4.a. Necessità di introdurre un fattore di correzione nella valutazione della farmacoterapia per il CVP rispetto ad altre farmacoterapie mediche
La complessità dell’evento multideterminato, la difficoltà di trattare sintomatologie non facilmente obiettivabili con mezzi farmacoterapici poco efficaci sul sintomo, il complesso legame clinico e forense di causalità tra sintomo e CVP implicano l’introduzione di un fattore di correzione allo scopo di valutare, con criticità, la reale responsabilità farmacoterapica dello psichiatra.
4.b. L’errore farmacologico deve essere valutato nella sua quantità e qualità e in relazione al nesso causale nel singolo caso clinico
Un ragionamento del tipo: “lo psichiatra ha errato nel somministrare la dose del farmaco… Quindi è colpevole del fatto che il paziente ha ucciso un’altra persona…” risulta inaccettabile sotto il profilo clinico e forense qualora non si accerti l’entità dell’errore e il suo nesso causale con il CVP. A questo ragionamento errato possono collaborare periti e consulenti che rispondono, anche per incapacità professionale, a quesiti parziali: “è giusto o sbagliato scalare questo farmaco in questo modo?”. Il perito e il consulente debbono sapere che la domanda è stata fatta in un preciso contesto ed è in riferimento a quel preciso contesto che devono calibrare la risposta.

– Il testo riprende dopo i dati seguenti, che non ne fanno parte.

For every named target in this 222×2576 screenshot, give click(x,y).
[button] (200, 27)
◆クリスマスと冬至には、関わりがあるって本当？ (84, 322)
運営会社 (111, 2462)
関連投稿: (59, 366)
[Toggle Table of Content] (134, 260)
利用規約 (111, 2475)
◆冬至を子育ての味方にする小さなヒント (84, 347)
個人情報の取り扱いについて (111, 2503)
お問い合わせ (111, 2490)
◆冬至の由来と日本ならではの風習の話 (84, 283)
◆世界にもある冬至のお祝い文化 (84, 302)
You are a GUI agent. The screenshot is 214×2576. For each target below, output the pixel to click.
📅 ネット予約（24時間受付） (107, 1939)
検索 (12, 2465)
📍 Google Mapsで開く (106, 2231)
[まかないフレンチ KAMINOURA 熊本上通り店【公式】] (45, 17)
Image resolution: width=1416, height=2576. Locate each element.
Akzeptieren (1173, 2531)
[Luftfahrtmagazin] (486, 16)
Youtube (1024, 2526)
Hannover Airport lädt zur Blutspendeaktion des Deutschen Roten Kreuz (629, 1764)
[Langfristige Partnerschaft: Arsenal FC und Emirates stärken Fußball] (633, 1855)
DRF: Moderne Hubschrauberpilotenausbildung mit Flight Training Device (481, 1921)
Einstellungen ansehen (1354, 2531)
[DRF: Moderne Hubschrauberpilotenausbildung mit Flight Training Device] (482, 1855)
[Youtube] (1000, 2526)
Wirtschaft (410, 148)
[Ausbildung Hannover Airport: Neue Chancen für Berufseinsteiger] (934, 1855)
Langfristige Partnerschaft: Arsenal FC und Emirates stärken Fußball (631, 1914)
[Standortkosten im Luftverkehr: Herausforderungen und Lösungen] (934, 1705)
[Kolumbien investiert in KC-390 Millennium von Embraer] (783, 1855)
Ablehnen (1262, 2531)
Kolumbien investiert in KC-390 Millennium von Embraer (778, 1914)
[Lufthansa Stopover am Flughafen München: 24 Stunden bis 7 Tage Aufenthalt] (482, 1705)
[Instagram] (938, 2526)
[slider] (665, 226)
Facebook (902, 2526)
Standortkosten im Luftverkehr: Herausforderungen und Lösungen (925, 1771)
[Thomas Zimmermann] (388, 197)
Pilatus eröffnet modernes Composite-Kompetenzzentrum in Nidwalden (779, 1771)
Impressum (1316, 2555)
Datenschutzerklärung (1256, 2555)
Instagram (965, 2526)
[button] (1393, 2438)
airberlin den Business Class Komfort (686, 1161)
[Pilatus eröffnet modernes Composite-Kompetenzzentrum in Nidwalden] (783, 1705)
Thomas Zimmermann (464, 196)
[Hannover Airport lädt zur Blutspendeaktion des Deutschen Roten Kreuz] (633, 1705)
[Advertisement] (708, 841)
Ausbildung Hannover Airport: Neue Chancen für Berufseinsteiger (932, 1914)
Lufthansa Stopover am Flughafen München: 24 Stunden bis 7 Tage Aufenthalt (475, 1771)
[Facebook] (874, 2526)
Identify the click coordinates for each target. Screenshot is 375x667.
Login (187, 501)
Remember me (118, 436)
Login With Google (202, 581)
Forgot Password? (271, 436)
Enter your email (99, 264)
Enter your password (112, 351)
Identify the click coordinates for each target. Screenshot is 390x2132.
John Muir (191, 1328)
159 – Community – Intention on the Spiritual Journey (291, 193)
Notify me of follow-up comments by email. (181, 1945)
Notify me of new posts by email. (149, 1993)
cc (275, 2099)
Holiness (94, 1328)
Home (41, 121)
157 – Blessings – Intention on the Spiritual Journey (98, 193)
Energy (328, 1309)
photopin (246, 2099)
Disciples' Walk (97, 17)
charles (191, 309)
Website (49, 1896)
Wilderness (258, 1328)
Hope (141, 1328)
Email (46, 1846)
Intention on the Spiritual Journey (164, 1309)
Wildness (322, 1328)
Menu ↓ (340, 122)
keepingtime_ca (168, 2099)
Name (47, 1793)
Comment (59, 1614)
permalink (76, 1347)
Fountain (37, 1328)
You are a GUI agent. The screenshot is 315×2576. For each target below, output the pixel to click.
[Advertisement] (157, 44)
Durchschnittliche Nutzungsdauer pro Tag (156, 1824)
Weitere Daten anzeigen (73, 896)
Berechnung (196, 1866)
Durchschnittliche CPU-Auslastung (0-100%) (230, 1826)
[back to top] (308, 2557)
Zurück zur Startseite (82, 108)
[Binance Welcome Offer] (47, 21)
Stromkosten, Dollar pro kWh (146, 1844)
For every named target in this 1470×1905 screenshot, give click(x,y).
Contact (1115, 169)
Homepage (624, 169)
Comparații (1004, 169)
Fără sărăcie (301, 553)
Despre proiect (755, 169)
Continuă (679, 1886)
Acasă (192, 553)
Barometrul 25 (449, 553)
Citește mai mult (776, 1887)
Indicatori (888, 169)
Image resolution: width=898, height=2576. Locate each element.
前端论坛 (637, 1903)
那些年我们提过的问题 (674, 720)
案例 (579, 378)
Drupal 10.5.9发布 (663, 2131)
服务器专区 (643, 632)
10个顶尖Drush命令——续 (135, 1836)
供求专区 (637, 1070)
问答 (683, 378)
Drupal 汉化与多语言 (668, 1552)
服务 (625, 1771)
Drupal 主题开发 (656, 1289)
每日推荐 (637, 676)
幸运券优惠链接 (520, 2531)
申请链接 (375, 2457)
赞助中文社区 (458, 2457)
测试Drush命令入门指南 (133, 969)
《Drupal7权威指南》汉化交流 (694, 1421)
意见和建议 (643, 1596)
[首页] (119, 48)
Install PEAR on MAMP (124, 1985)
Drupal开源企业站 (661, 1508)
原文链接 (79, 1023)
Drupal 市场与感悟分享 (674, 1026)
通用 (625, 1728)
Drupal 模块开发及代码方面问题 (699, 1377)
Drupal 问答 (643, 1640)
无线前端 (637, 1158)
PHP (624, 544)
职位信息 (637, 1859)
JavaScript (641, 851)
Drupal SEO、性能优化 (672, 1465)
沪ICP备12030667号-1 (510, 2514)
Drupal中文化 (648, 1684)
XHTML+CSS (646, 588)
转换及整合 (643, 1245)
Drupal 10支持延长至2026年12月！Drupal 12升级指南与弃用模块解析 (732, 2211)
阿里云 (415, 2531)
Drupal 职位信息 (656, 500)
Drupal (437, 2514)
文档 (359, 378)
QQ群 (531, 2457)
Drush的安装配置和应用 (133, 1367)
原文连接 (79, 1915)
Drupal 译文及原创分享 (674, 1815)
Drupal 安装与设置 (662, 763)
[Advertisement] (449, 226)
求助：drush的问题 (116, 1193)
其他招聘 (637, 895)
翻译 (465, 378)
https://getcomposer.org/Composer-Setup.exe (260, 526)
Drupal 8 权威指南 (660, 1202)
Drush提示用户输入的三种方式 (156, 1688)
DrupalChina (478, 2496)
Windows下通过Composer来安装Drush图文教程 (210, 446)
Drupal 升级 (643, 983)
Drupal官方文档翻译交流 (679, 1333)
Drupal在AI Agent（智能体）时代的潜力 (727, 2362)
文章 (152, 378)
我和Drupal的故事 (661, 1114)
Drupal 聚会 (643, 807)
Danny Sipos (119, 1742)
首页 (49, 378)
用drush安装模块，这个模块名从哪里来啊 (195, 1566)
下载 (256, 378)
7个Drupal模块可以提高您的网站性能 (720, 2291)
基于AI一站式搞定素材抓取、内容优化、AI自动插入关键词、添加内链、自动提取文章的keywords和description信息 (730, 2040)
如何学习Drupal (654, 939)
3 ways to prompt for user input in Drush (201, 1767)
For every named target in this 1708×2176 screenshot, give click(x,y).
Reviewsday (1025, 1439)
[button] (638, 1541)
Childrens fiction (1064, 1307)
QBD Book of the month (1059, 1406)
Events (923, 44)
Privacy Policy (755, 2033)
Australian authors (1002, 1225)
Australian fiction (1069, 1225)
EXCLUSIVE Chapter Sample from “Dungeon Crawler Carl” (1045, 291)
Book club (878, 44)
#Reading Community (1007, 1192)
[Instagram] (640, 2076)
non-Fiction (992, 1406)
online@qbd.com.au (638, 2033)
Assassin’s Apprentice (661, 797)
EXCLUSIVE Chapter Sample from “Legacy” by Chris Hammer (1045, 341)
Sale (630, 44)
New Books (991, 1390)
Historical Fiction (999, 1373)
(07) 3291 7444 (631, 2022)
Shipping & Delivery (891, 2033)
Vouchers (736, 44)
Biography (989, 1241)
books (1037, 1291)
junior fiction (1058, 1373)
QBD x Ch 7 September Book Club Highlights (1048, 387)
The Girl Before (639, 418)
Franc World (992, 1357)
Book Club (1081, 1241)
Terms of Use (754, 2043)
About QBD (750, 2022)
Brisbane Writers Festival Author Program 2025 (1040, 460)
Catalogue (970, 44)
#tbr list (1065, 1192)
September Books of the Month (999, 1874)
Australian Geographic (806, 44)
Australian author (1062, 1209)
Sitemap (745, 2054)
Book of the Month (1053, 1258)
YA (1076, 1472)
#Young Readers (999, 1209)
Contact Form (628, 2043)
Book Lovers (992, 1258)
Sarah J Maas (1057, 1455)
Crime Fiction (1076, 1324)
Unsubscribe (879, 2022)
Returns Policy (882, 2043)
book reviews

5. Non esistono provvedimenti terapeutici che neutralizzano sempre, rapidamente e senza recidive tutti i CVP
Nessun provvedimento terapeutico è in grado di neutralizzare il CVP in tutti i casi clinici con rapidità e senza rischio di recidive con carattere di imprevedibilità e inevitabilità17. Provvedimenti terapeutici come i vari tipi di isolamento e di contenzione fisica non possono che essere applicati secondo specifiche indicazioni e per un tempo molto limitato e rappresentano un provvedimento di urgenza. Interventi terapeutici di breve durata come le tecniche per tranquillizzare (talk down), per fare verbalizzare la sofferenza (talk up), per gestire la rabbia senza abolirla18, per la pacificazione19, per il negoziato emotivo20, per la mediazione21, per la gestione psicologica delle situazioni di crisi22, per il trattamento delle personalità difficili23, non sempre sono applicabili e, quando applicate, non sempre offrono nell’immediatezza risultati terapeutici concreti.
5.a. Necessità che lo psichiatra di fronte a un rischio di CVP reale e imminente suggerisca provvedimenti terapeutici
Utile che i provvedimenti siano documentati, proporzionali alla gravità del rischio, fattibili e monitorabili.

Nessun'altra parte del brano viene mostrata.